> _Material shown_
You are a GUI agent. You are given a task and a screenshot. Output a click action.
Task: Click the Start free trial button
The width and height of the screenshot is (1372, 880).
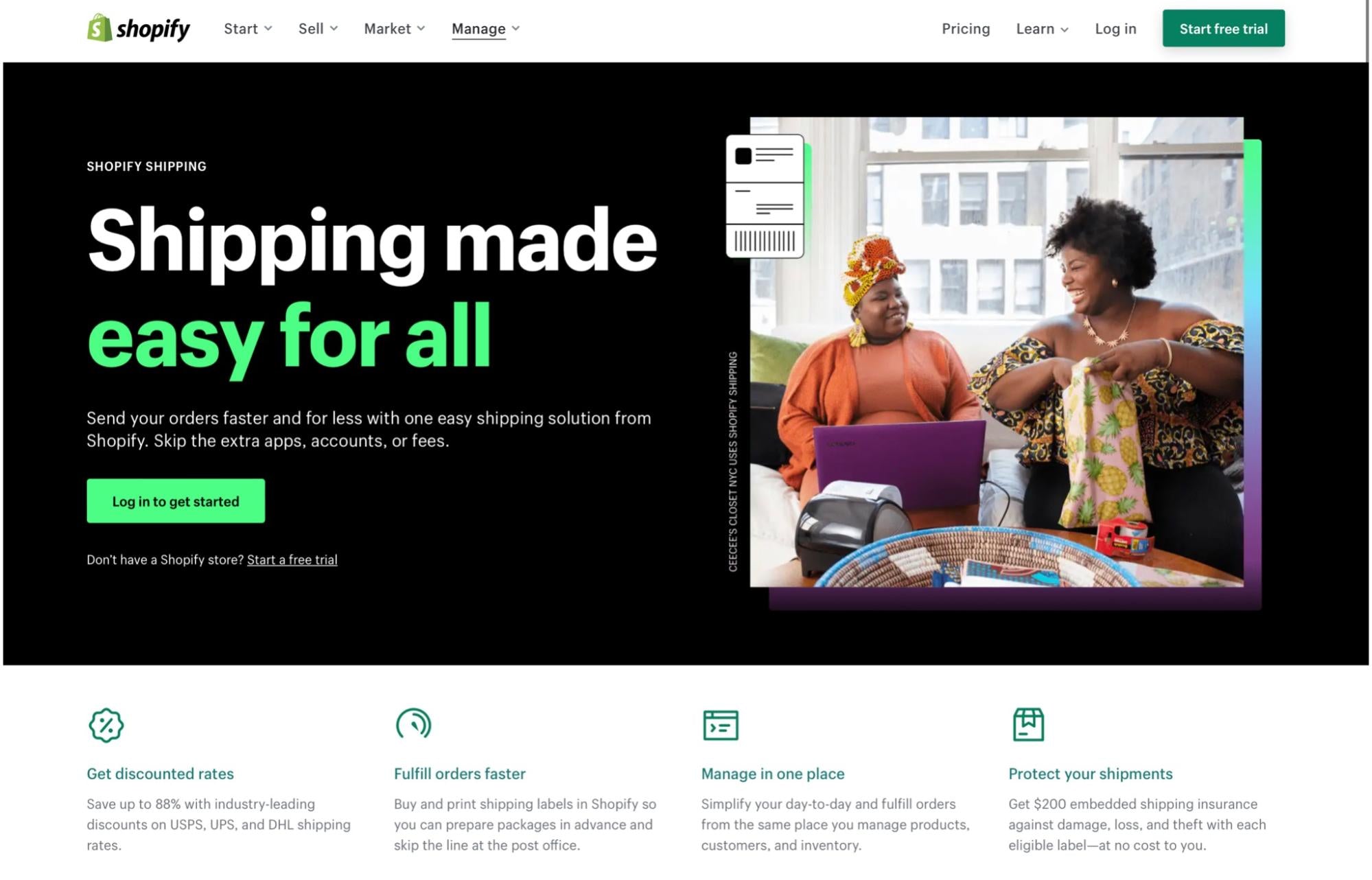[1223, 29]
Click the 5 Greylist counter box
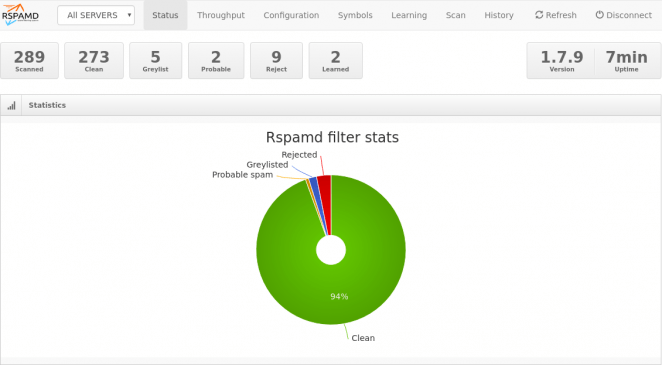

> _Activity_
Without any of the pictures, reproduce the listing above exactly.

> _Output for this task_
You are a GUI agent. You are given a task and a screenshot. Output a click action.
Task: Click the Start free trial button
The width and height of the screenshot is (1372, 880).
[1223, 29]
Click the 5 Greylist counter box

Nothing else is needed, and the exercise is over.